CMS has such a familial and personal connection among the people right now. Talking to members and getting to know them and their needs helps us highlight the layers of opportunities within CMS. I think everything boils down to helping members understand that they can tailor CMS to their needs and that CMS is what they make of it. I find CMS to be rewarding due to the many friendships that have developed over the years.
Bio
Yamaha Performing Artist, Sophia Tegart, serves as Assistant Professor of Flute at Washington State University where she was awarded the 2023 President’s Distinguished Teaching Award and the 2020 College of Arts and Sciences Early Career Achievement Award. During the summers, she has taught at Young Musicians and Artist (YMA), Interharmony International Music Festival in Acqui Terme, Italy, and Music for All.

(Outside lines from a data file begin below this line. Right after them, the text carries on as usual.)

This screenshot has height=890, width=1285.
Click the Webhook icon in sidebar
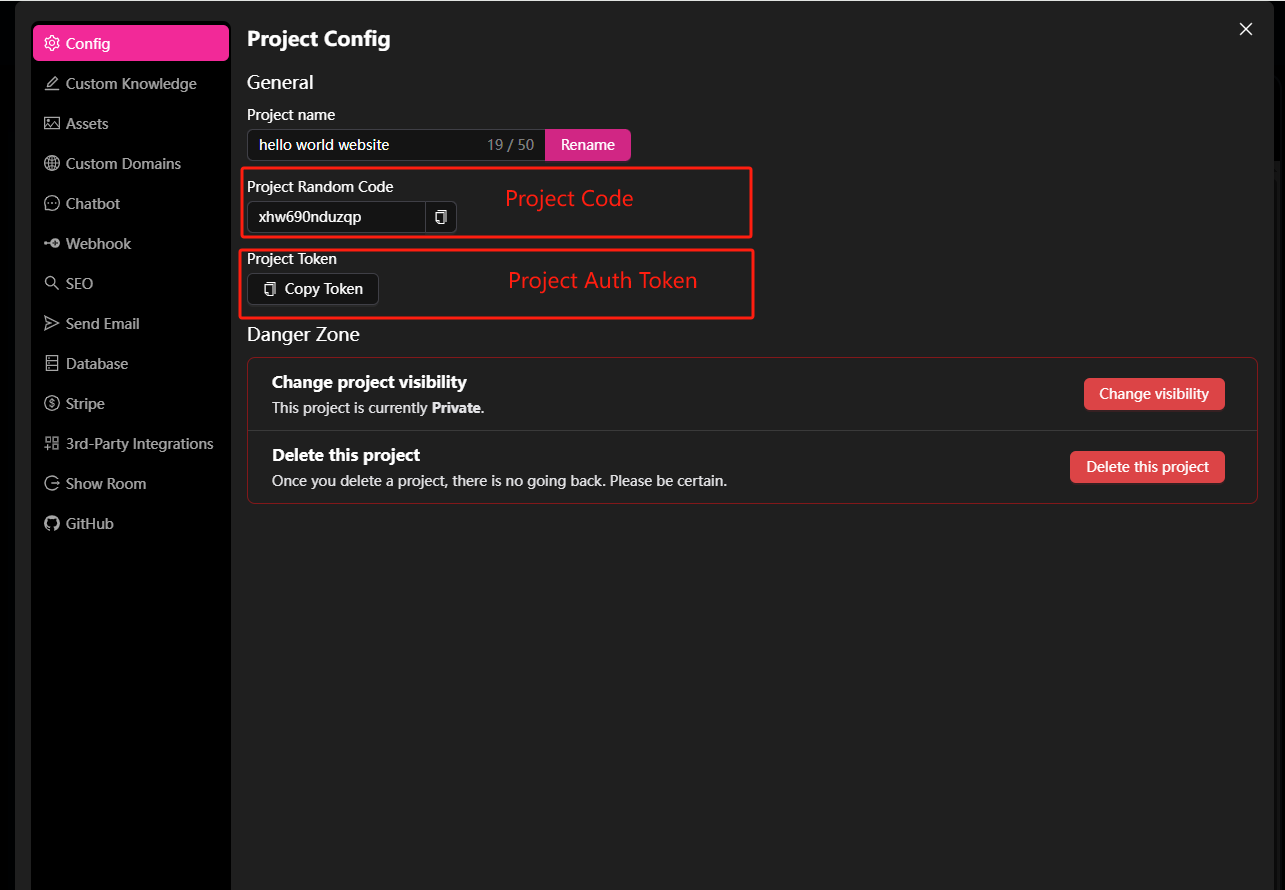[52, 244]
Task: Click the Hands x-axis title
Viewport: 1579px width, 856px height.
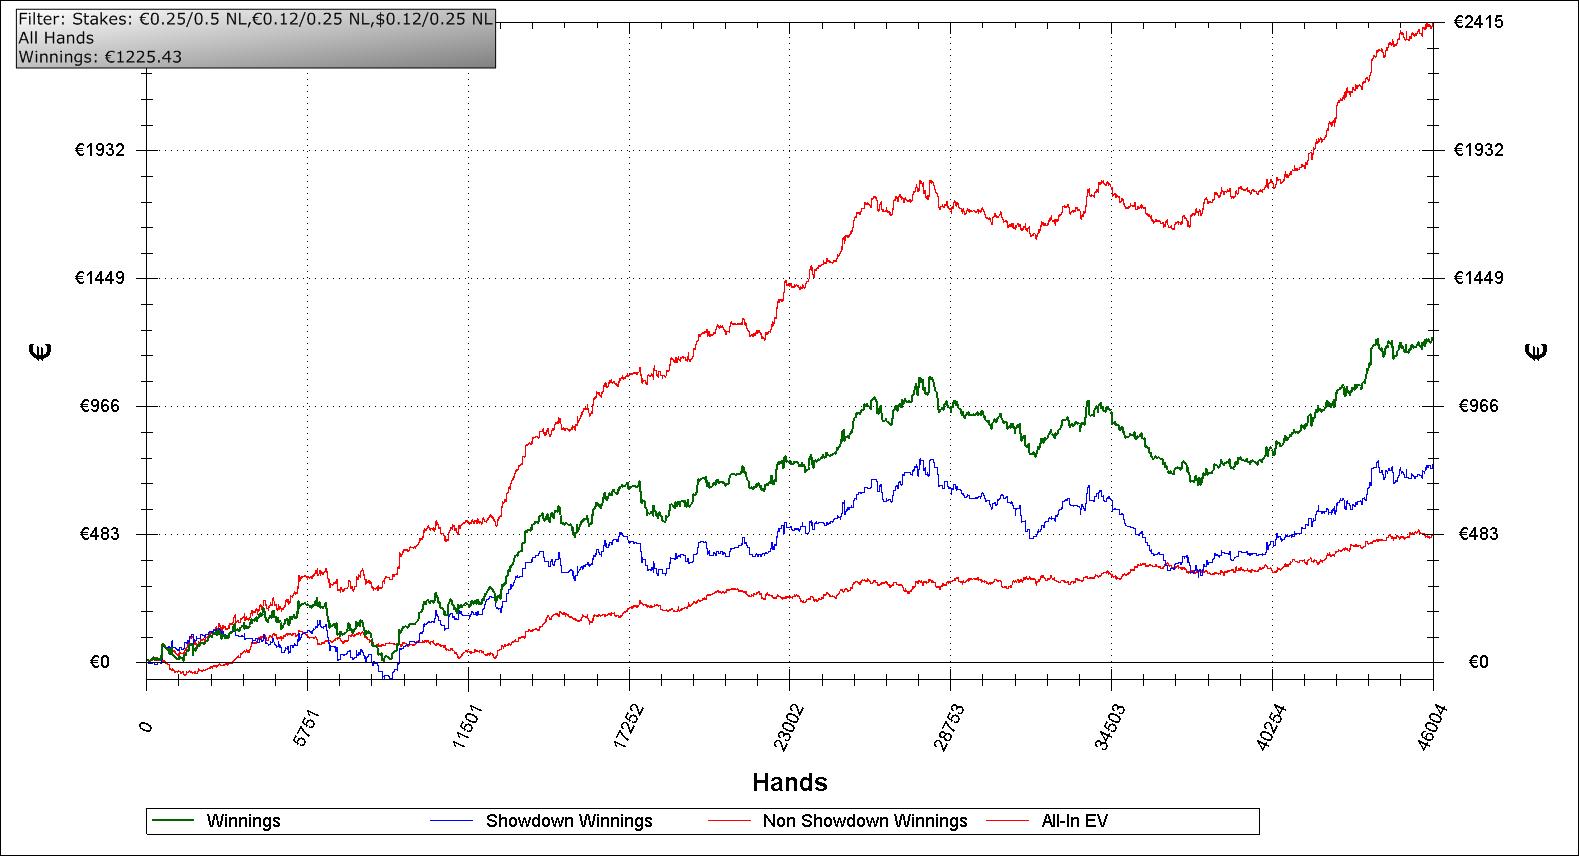Action: click(x=789, y=782)
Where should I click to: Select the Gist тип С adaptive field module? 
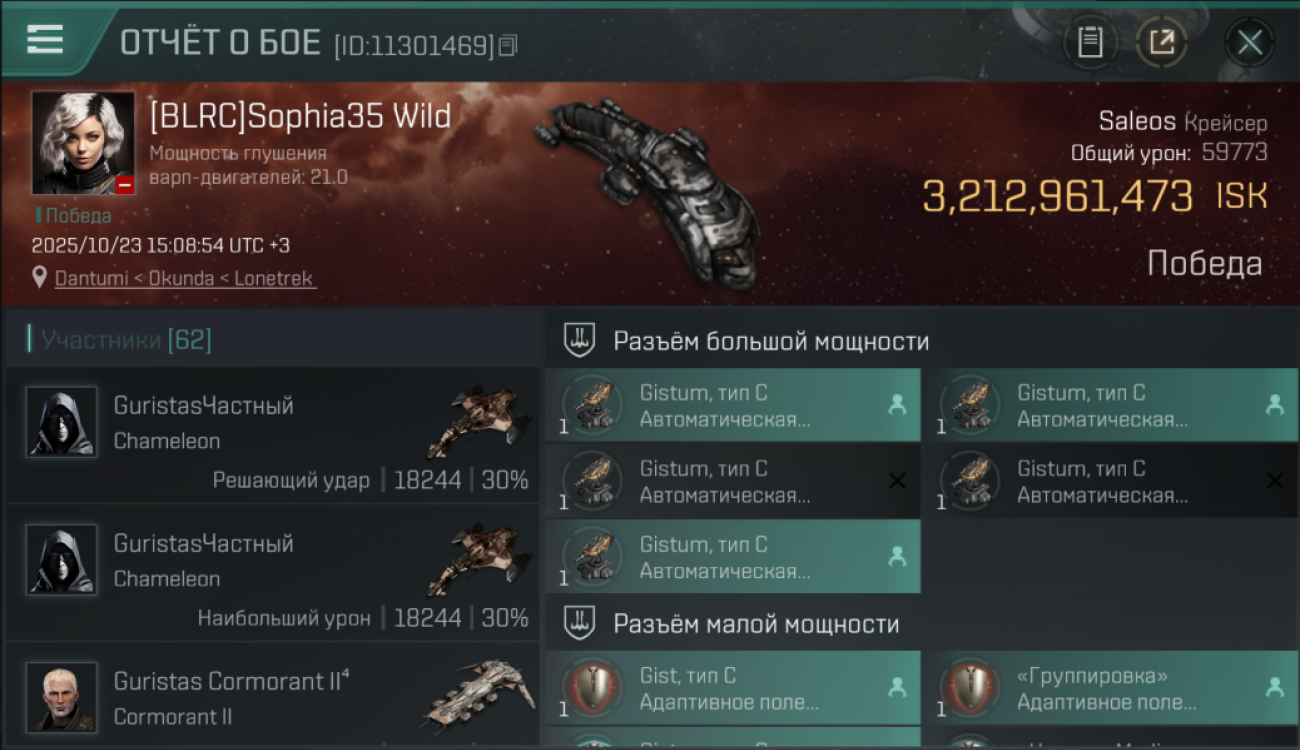click(733, 688)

Tegart has performed at National Flute Association conventions, College Music Society regional and national conferences, China ASEAN Music Week, International Conference on Women’s Work in Music in Bangor, Wales, and the Thailand International Composition Festival. Tegart is flutist in the Pan Pacific Ensemble, a wind quintet dedicated to the advancement of music by composers from around the Pacific Rim. The Pan Pacific Ensemble has released three albums (Feng, ironhorses, and Ambiguous Traces) through Albany Records. They were featured on the 2022 Chamber Music America Showcase and received the 2022 American Prize in Professional Chamber Music as well. Tegart can also be heard on Flute Duos by Women Composers (2021) with the Cherry Street Duo and the Crossroads Quartet album (2022). Tegart’s solo albums include Palouse Songbook (2020) and Cleaning Up Broken Glass (2025), both of which can be found on Spotify, Apple Music, and other streaming sources, along with her other albums.
Tegart received her Doctor of Musical Arts degree in Flute Performance from the University of Missouri-Kansas City Conservatory of Music and Dance where she held the flute fellowship in the Graduate Woodwind Quintet and studied with Dr. Mary Posses. She holds an MM in Performance and MA in Music History from the University of Oregon and a BM in Performance and BA in History from Washington State University.